* What is expected *
Write the lines of the material from the one holding "Task: Select the" through the end of the material, both included, as a JSON list of strings with one string per line. Skip blank lines and leave out the pictures.

════════════════

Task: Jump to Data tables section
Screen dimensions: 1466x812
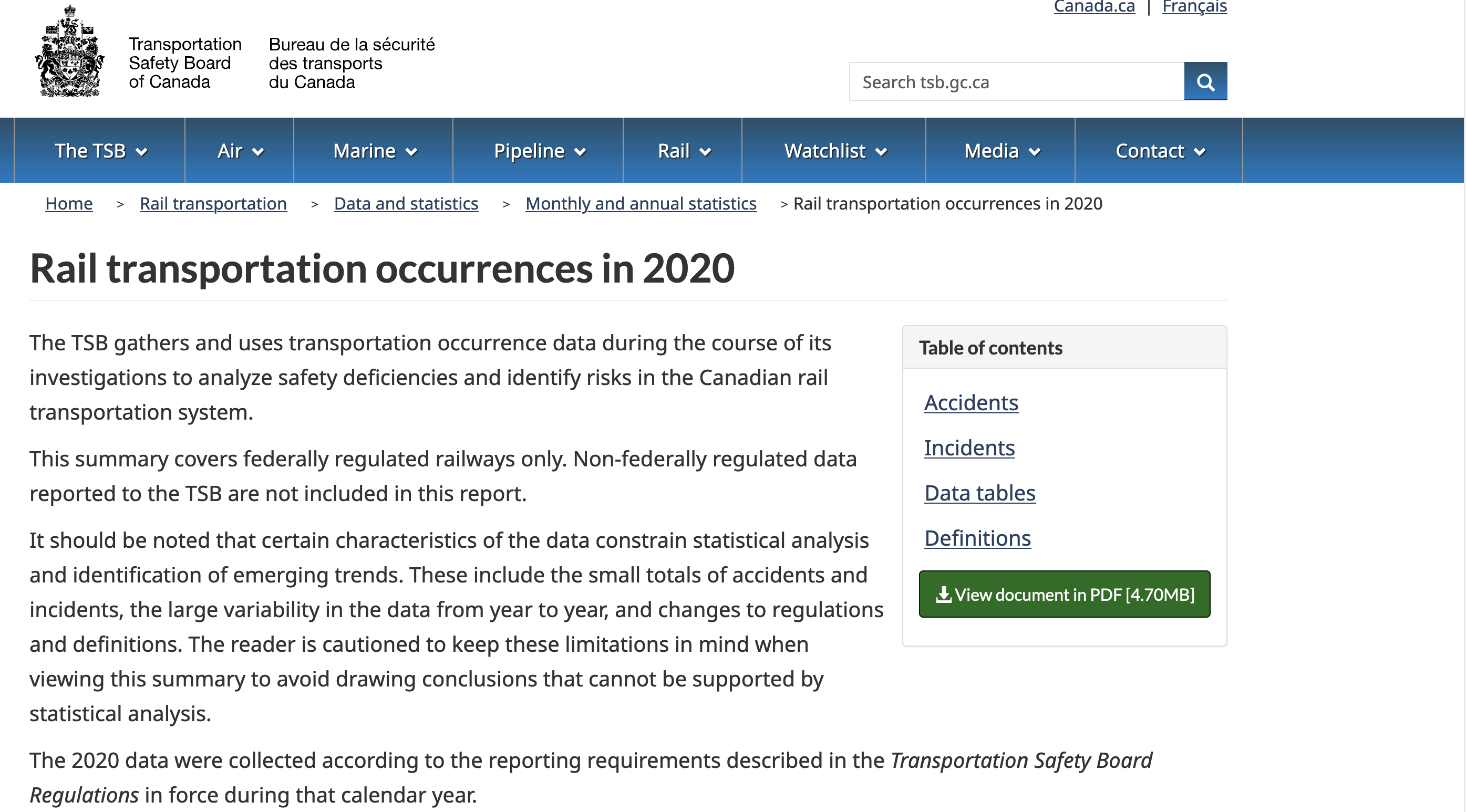Action: pos(979,493)
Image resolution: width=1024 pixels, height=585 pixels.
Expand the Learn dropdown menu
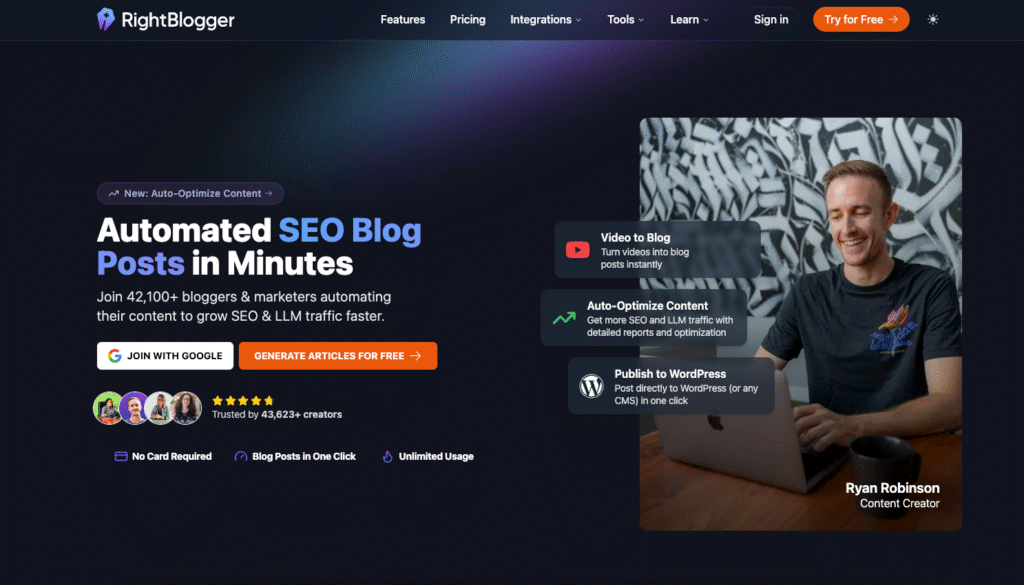[689, 20]
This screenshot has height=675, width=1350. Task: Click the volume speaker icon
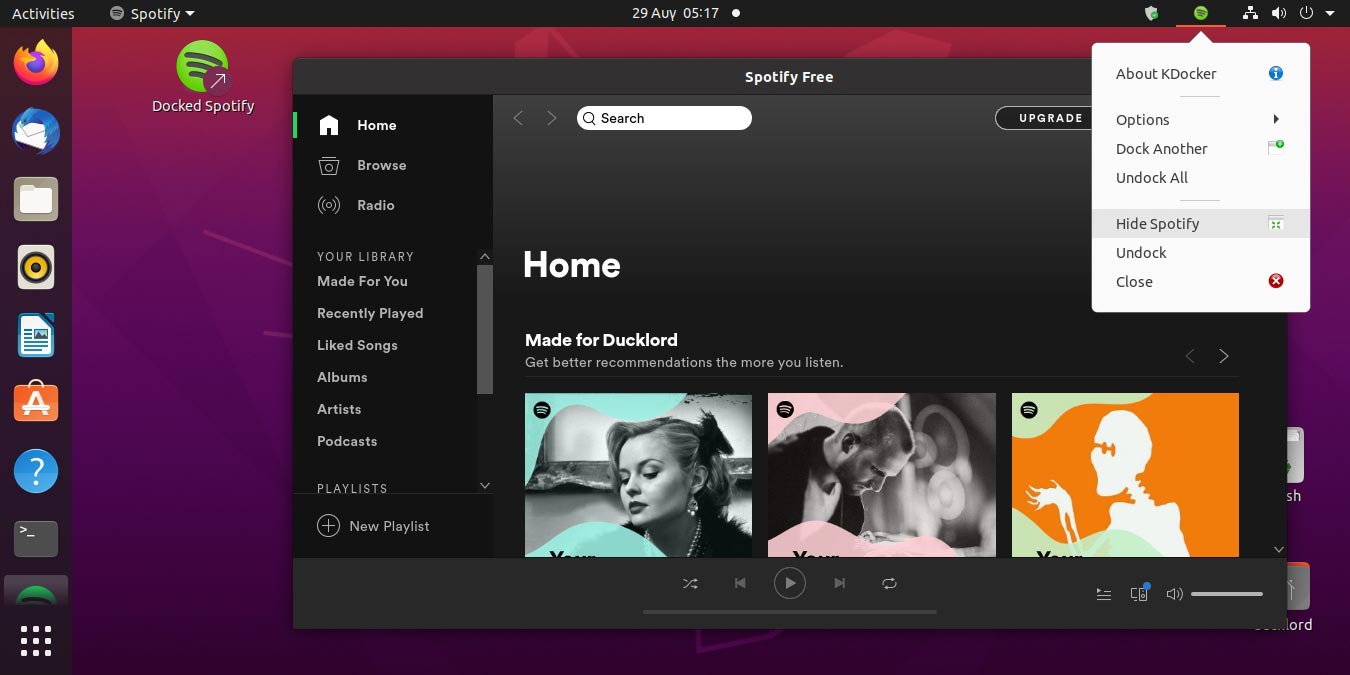click(1174, 593)
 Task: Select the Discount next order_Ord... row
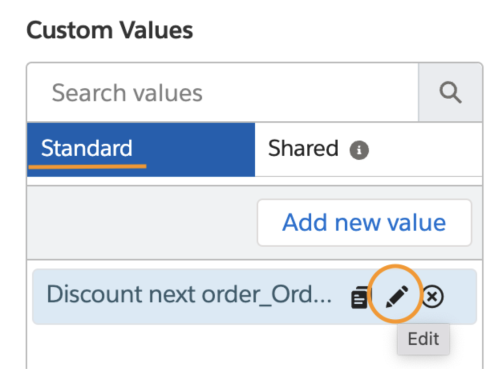(254, 296)
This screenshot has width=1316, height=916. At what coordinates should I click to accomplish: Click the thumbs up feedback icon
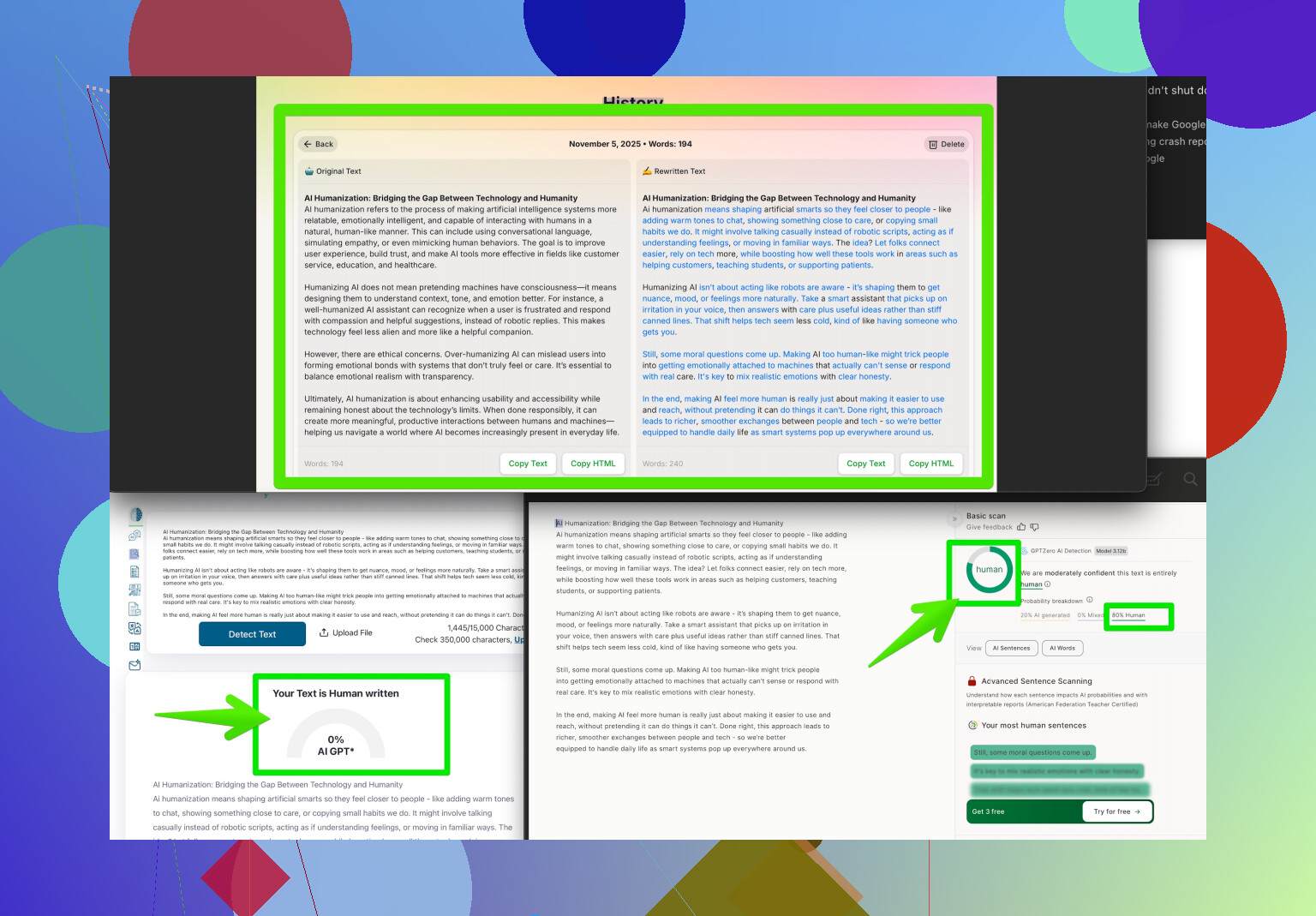coord(1021,527)
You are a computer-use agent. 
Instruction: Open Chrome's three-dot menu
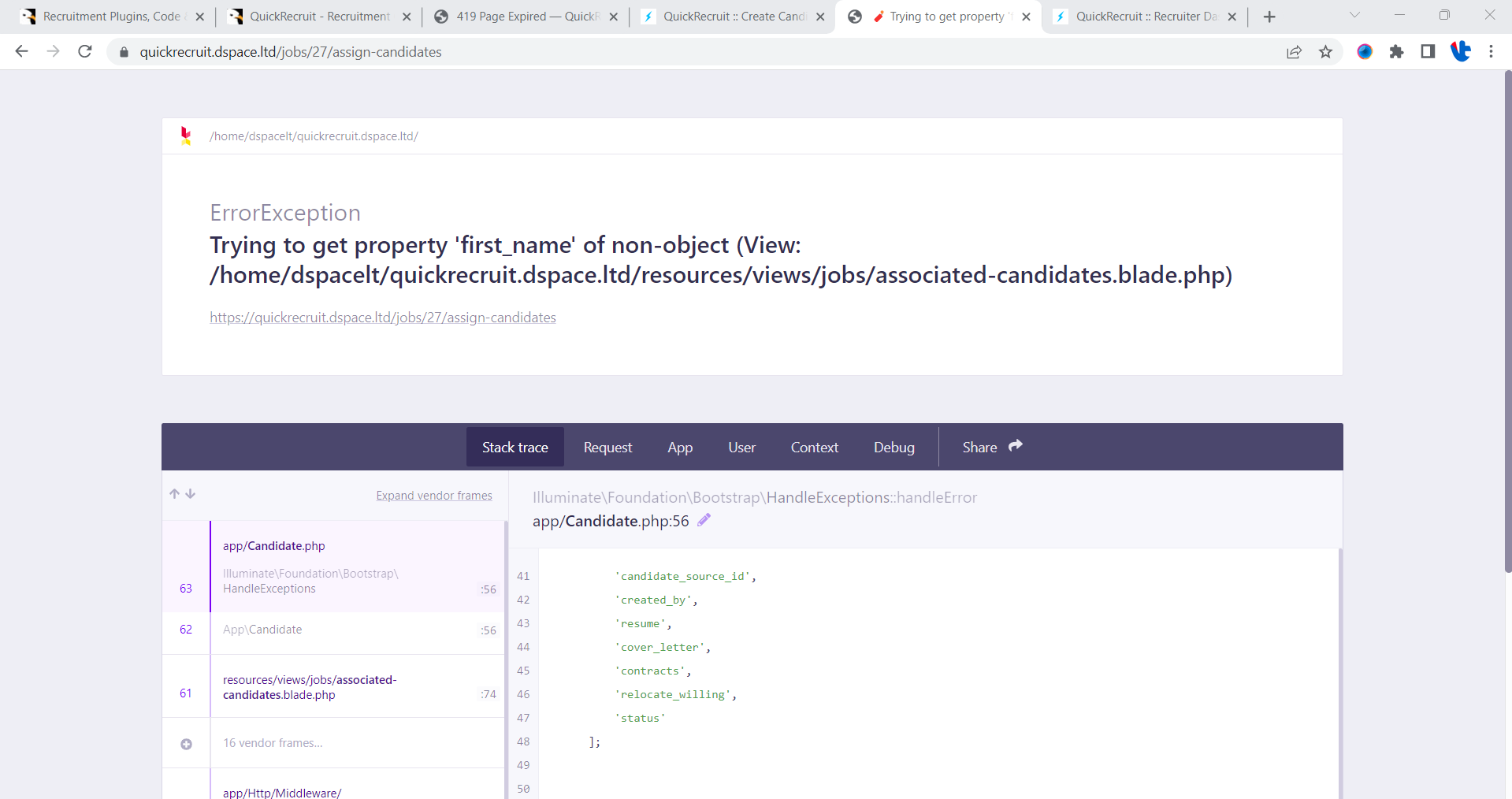point(1491,52)
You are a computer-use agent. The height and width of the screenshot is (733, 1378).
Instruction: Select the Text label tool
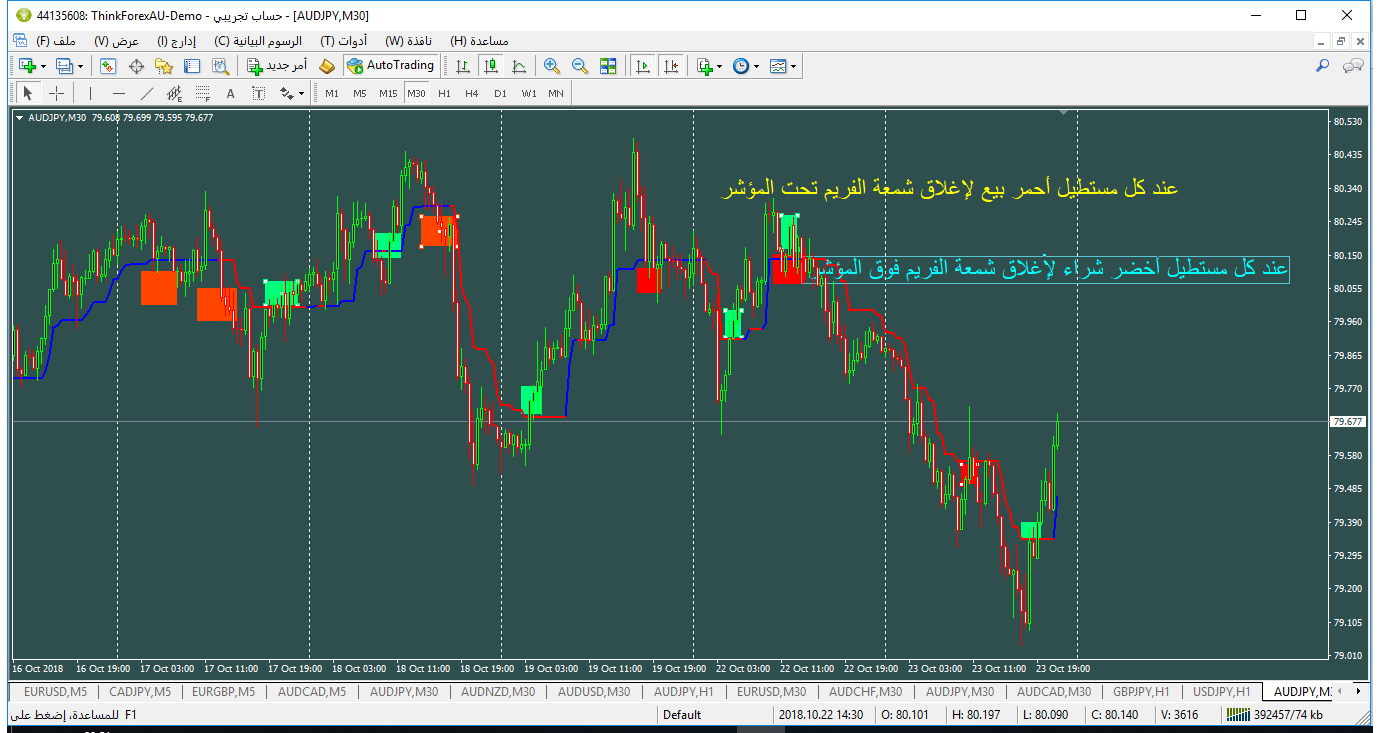tap(258, 93)
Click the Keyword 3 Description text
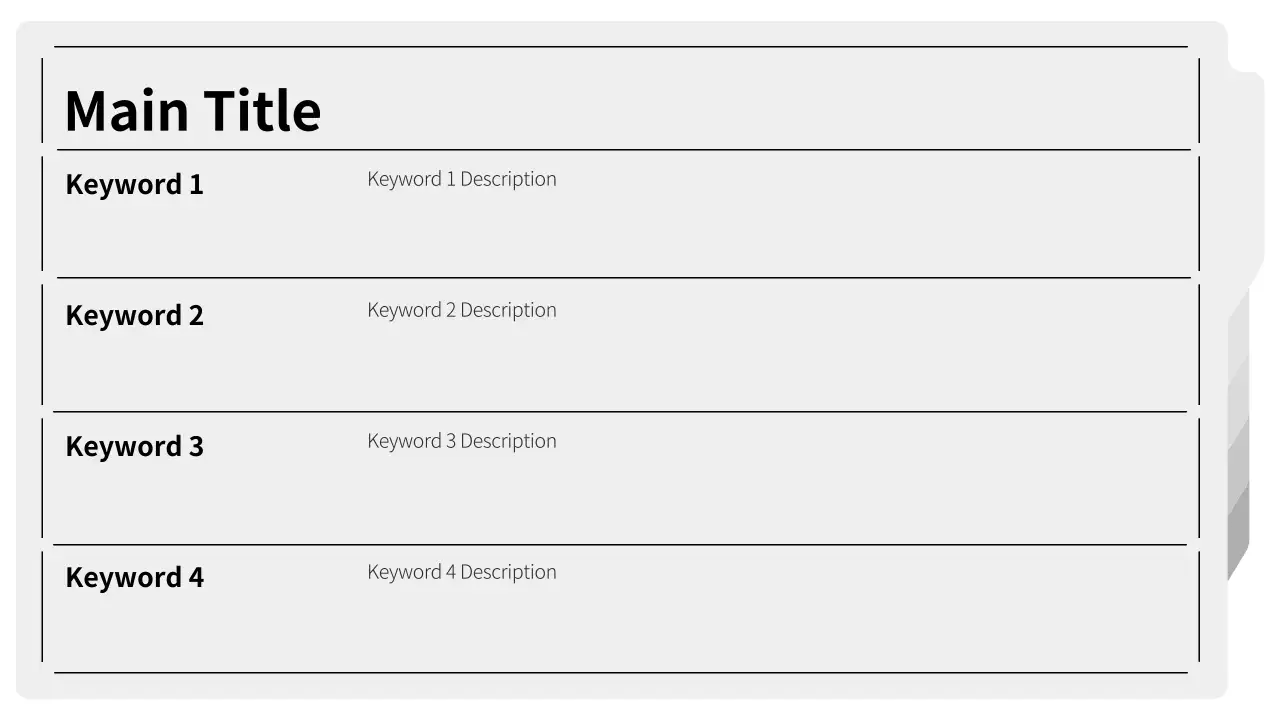The image size is (1280, 720). tap(461, 441)
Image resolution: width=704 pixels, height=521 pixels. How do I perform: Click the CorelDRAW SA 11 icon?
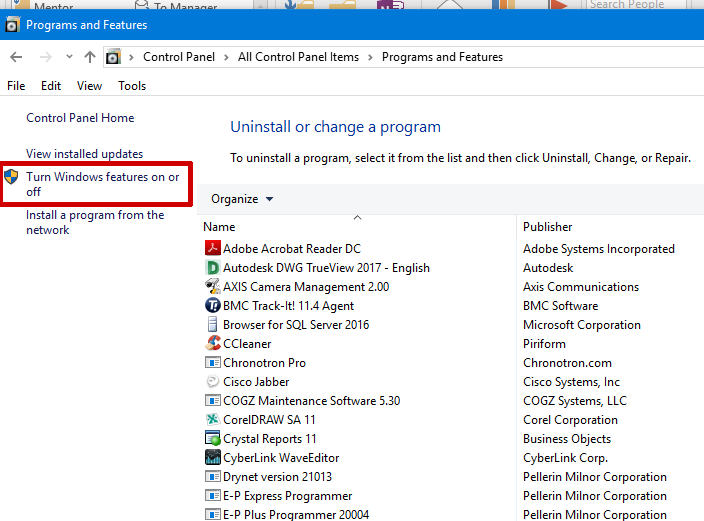pos(212,420)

════════════════

* Response for this exercise *
[
  " Task: Select the Discount next order_Ord... row",
  "(254, 296)",
  "This screenshot has width=1316, height=916. At what coordinates should I click to accomplish: Click the thumbs up feedback icon",
  "coord(1021,527)",
  "You are a computer-use agent. ",
  "Instruction: Open Chrome's three-dot menu",
  "point(1491,52)",
  "You are a computer-use agent. The height and width of the screenshot is (733, 1378).",
  "Instruction: Select the Text label tool",
  "tap(258, 93)",
  "Click the Keyword 3 Description text",
  "The image size is (1280, 720). tap(461, 441)",
  "Image resolution: width=704 pixels, height=521 pixels. How do I perform: Click the CorelDRAW SA 11 icon?",
  "pos(212,420)"
]